Before you travel…

You are all pumped and excited to visit South Florida, the Florida Keys, and Key West; and believe me, we are excited to have you here!! However, when traveling during the summer and fall months, it is important to monitor the situation in the Atlantic basin. That’s right. June 1st through November 30th is Hurricane Season.

When traveling during Hurricane Season, there are several things to keep track of and be aware of to keep your vacation safe for everyone!

  1. Monitor the Atlantic Basin in the weeks and days preceding your travel time. The National Hurricane Center is constantly monitoring and tracking any and all tropical disturbances including lows, waves, depressions, storms, and full blown hurricanes. When monitoring an area before it develops into a named storm, the area will be highlighted according to chance of becoming a storm within 48 hours in yellow (low chance of development), orange (medium chance of development), and red (high chance of development).
    You can also watch the Weather Channel for their Tropical Update, or call us, or the local Weather Service – 305-295-1324 for information on areas of interest a-brewin’ in the Caribbean.
    The view when the NHC is monitoring areas of low pressure. The areas of interest will be circled in yellow, orange, or red indicating the likeliness of developing into a tropical cyclone.
  2. Be cognizant of the policies and procedures of your lodging/accommodations in the case of a pending storm, or in the case of a storm developing while you are here. Know their refund/reschedule policies and closing policies. Same goes for any activities you may have reserved such as swimming with dolphins, snorkeling, diving, or boat rentals. Each business should have a plan set for the case of storms.

### Problems to work on
- 1) In the hurricane season travel text, what color marks an area with a medium chance of development?
- 2) Repeat the stretch of the hurricane season travel text from "2. Be cognizant" through "case of storms.".
- 3) Write the next part of the hurricane season travel advice, picking up after its last sentence.

### Dataset extract
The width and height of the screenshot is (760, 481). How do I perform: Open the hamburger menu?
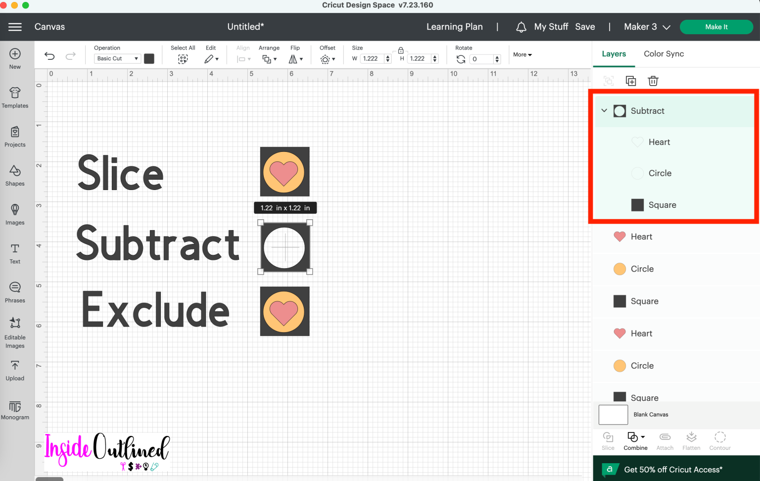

==

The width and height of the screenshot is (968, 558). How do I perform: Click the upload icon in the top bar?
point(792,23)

### Answers for the tasks
- 1) Orange.

- 2)
2. Be cognizant of the policies and procedures of your lodging/accommodations in the case of a pending storm, or in the case of a storm developing while you are here. Know their refund/reschedule policies and closing policies. Same goes for any activities you may have reserved such as swimming with dolphins, snorkeling, diving, or boat rentals. Each business should have a plan set for the case of storms.

- 3)
    The view of the NHC Graphical Outlook when there is a named storm floating around in the basin. This is (recently formed) Gabrielle over Puerto Rico and Hispaniola along with some other areas of interest. Don't worry; Gabrielle's estimated track is taking her away from the Eastern seaboard.
    The view of the NHC Graphical Outlook when there is a named storm floating around in the basin. This is (recently formed) Gabrielle over Puerto Rico and Hispaniola along with some other areas of interest. Don’t worry; Gabrielle’s estimated track is taking her away from the Eastern seaboard.

While you are here…

If a storm should head our way while you are here, don’t panic!!  There are precautions in place to keep EVERYONE safe. It is very important that you heed warnings and evacuation orders as soon as possible after they are issued. There is an order to these steps to ensure everyone, visitors and residents alike, are able to evacuate the island chain in the safest most organized manner possible. Hurricanes are unlike other dangerous storms such as tornadoes in that we are able to determine the path of the storm and it’s estimated level of power days before the first rain cloud even rolls in.
Visitors are generally the first evacuated from the area so that businesses, such as hotels and attractions, have plenty of time to prepare their properties for storms – putting up shutters, bringing in beach and outdoor furniture, trimming down trees, etc – as well as allowing staff the time to prepare their own homes and families.
Don’t worry, there are plenty of shelters and safe places to evacuate to when you are exiting the area.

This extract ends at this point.